AMBON, Siwalimanews – Masyarakat rame-rame mengkritik kebijakan Gubernur Maluku, Murad Ismail yang tidak mengusulkan Rancangan APBD Perubahan untuk dibahas dengan DPRD Maluku.

Kejadian yang tidak lazim ini tercatat sebagai peristiwa yang baru pernah terjadi dalam sejarah panjang perjalanan provinsi seribu pulau ini.

Walau DPRD Maluku sudah menyurati Pemprov agar secepat­nya menyampaikan RAPBD Ta­hun 2022 mengingat batas waktu yang diberikan Kemendagri tanggal 30 September 2022, namun Pemprov tak juga mengindahkan­nya.

Buktinya hingga batas waktu tersebut, Pemprov tidak meng­usulkan dokumen Kebijakan Umum Anggaran dan Priorotas Plafon Anggaran Sementara (KUA-PPAS) Anggaran Pendapatan Belanja Daerah, untuk dibahas dan ditetap­kan menjadi APBD Perubahan tahun 2023 dengan DPRD Maluku.

DPRD Maluku dinilai tidak memiliki nyali ketika berhadapan dengan gubernur beserta jajaran birokrasi pemerintah, alhasil lembaga terhormat itu dipandang sebelah mata.

▬▬▬▬▬▬▬▬▬▬

TUJUAN TUGAS — Terjemahkan kalimat dari berita tentang APBD Perubahan Maluku di atas ini ke dalam bahasa Inggris: "Kejadian yang tidak lazim ini tercatat sebagai peristiwa yang baru pernah terjadi dalam sejarah panjang perjalanan provinsi seribu pulau ini."

CUPLIKAN DATA —
▬▬▬▬▬▬▬▬▬▬

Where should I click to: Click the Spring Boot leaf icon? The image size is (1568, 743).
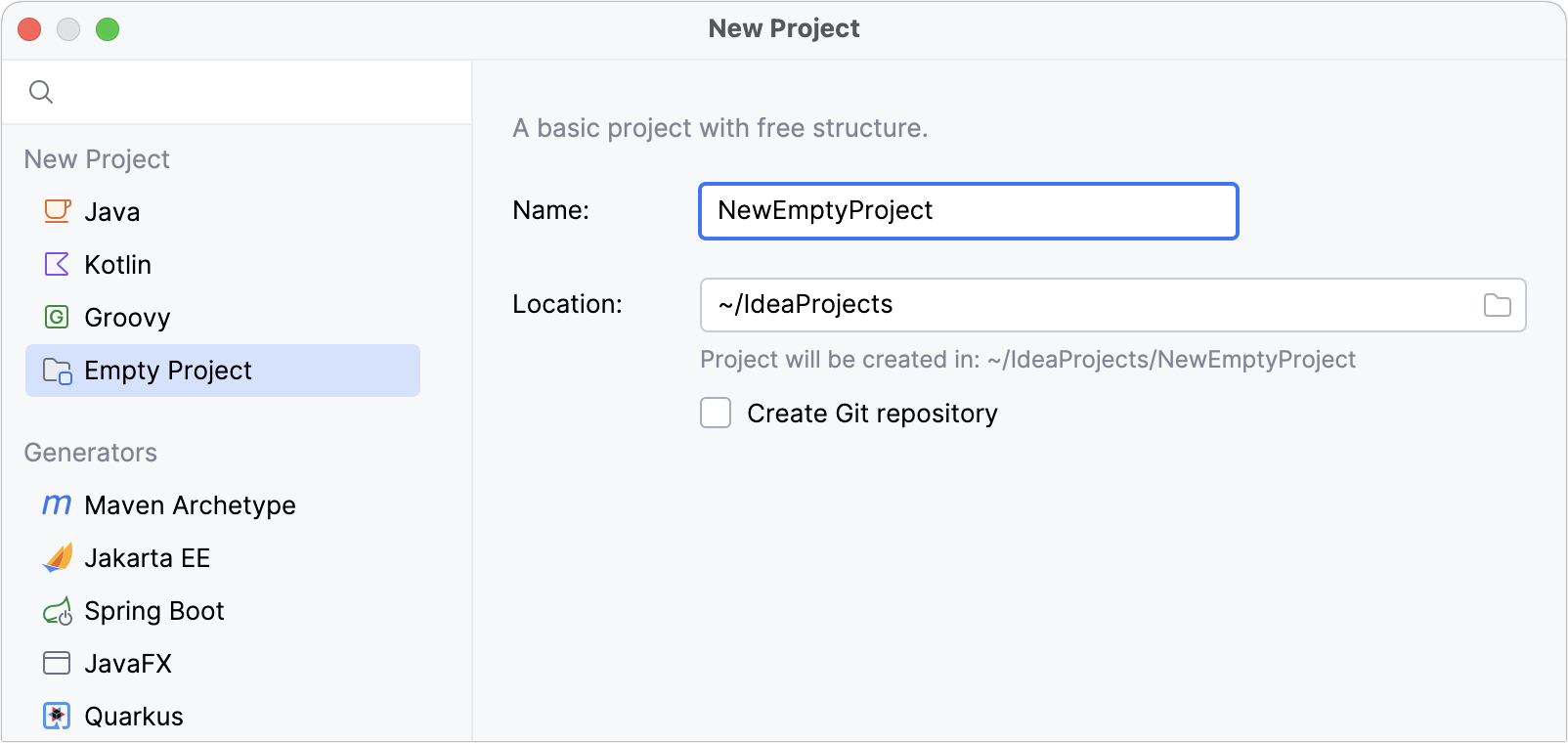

▬▬▬▬▬▬▬▬▬▬

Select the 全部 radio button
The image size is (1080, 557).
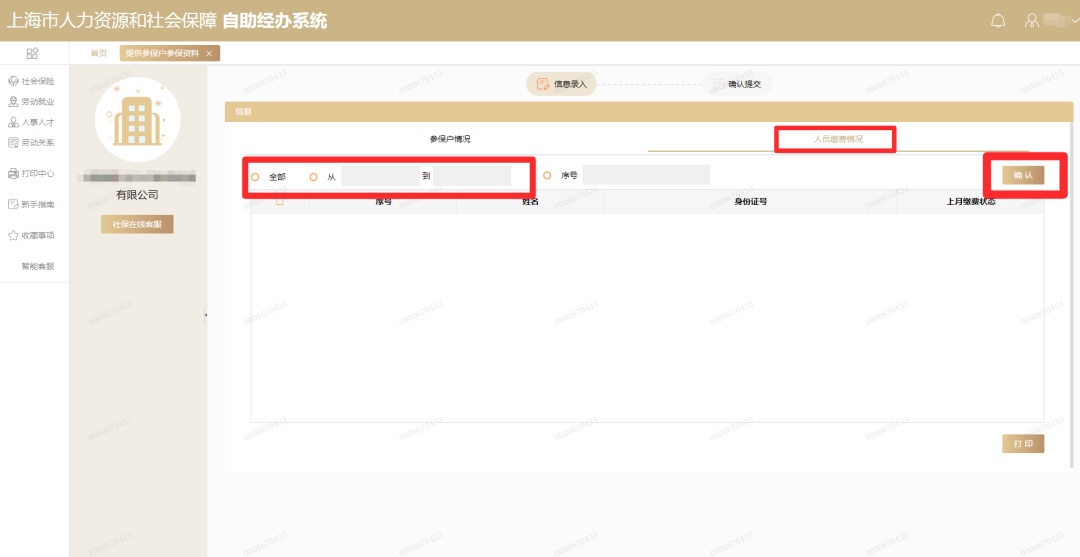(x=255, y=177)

▬▬▬▬▬▬▬▬▬▬

PENYELESAIAN — This unusual occurrence is recorded as an event that has happened for the first time in the long history of this province of a thousand islands.